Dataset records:
§

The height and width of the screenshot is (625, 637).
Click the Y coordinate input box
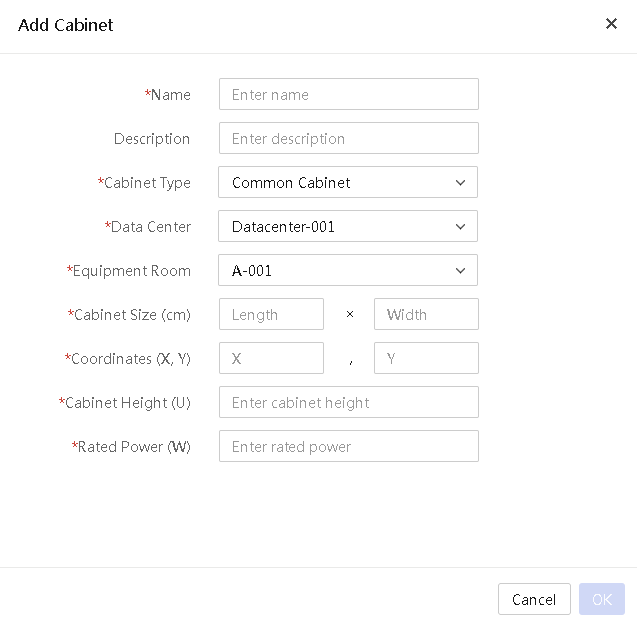pos(426,358)
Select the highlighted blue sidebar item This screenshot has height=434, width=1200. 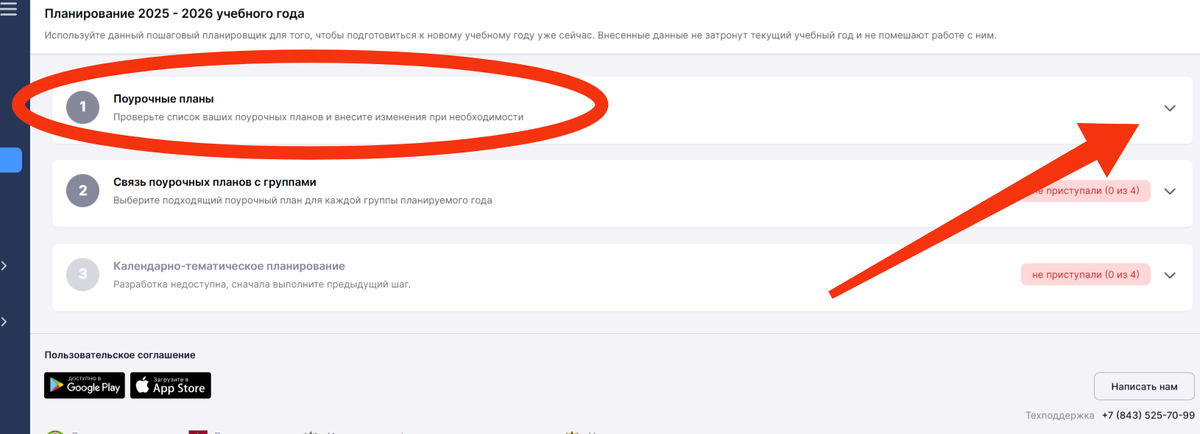click(x=11, y=160)
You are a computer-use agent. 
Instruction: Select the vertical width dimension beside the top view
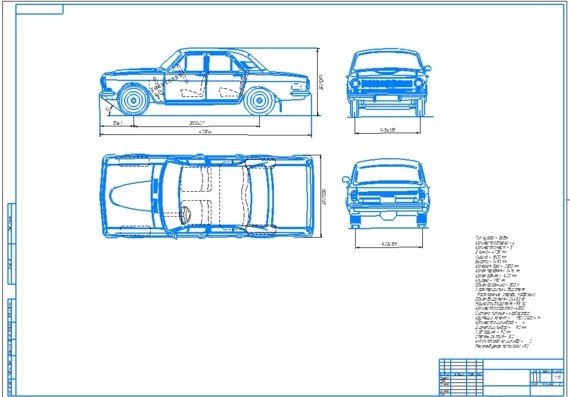tap(323, 196)
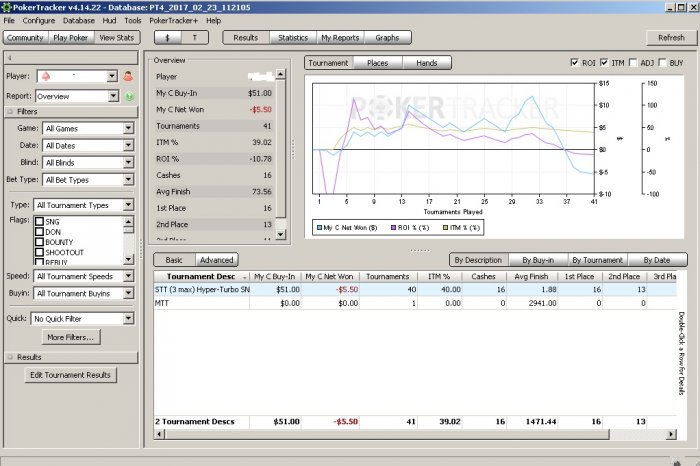Click the PokerTracker app icon in title bar

coord(6,6)
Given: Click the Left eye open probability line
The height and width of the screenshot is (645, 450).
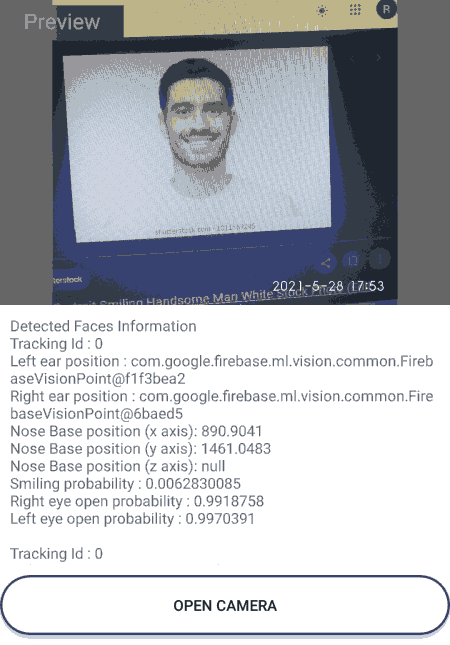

§

To do -> The copy must begin at the line containing "You are a computer-use agent." and end at the last line of the data above, with every line retyped exactly and no pictures included.

Reply ->
You are a computer-use agent. 
Instruction: Select the vertical width dimension beside the top view
tap(323, 196)
Click the PokerTracker app icon in title bar

coord(6,6)
Given: Click the Left eye open probability line
The height and width of the screenshot is (645, 450).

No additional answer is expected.